KITABACA.ID-Sampai saat ini masih banyak yang bertanya tentang tasawuf. Pertanyaannya terkait orisinalitas tasawuf sebagai “produk” agama islam. Ada yang mengatakan bahwa praktek tasawuf banyak berasal dari agama lain. Apakah benar tasawuf adalah anak yang lahir dari rahim agama Islam? Apakah Rasulullah SAW mengajarkan tentang tasawuf? Apakah ada hadits atau nash Al-Qur’an yang mengajarkan tentang “laku” yang diterapkan dalam tasawuf?. Semua pertanyaan tersebut menjadi alat untuk menyerang tasawuf yang dianggap keluar dari agama Islam dan tidak logis.

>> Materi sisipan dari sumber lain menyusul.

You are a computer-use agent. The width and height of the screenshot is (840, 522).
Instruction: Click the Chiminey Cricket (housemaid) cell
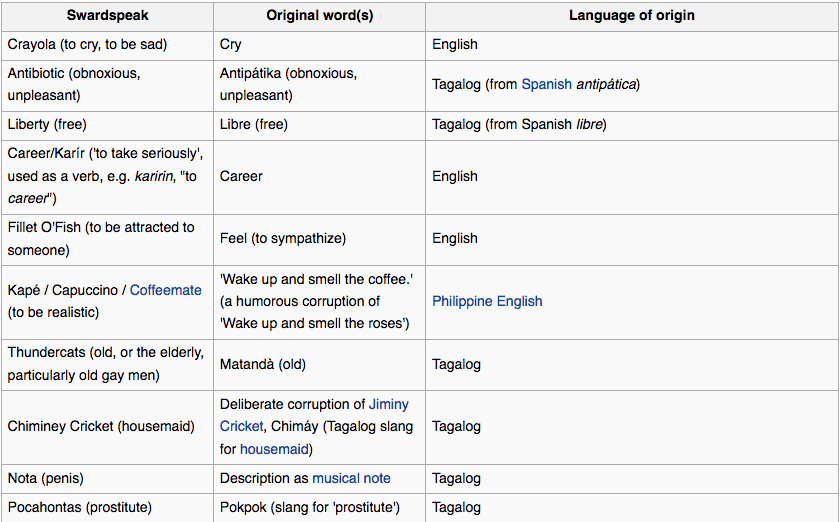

Jika kita mendekati tasawuf dengan pengetahuan, maka yang kita hasilkan adalah pengamatan tentang kulit. Ini mengakibatkan kesimpulan yang tidak komprehensif. Jika kita melihat orang yang berpakaian compang camping, bau badan tidak wangi, selalu berjalan kaki meskipun ada sarana transportasi, secara langsung akan menyimpulkan bahwa begitulah tasawuf. Jika kita menonton televisi tentang sejarah Sunan Kali Jogo yang berpakaian ala masyarakat jawa dengan berbagai kesaktian yang ditampilkan, maka pengamatan kita secara langsung akan menghasilkan materi lahir yang diperankan oleh pemeran sosok Sunan Kali Jogo, tidak lebih. Begitulah jika memahami tasawuf dengan menggunakan alat yang tidak sesuai(akal). Memahami Tasawuf harus menggunakan hati. Dalam term masyarakat jawa, hati yang dimaksud adalah “rasa”.
Alhasil, untuk memahami tasawuf perlu mendudukkan posisi hati dan akal secara proporsional. Penggunaan hati harus lebih dominan dari pada penggunaan akal.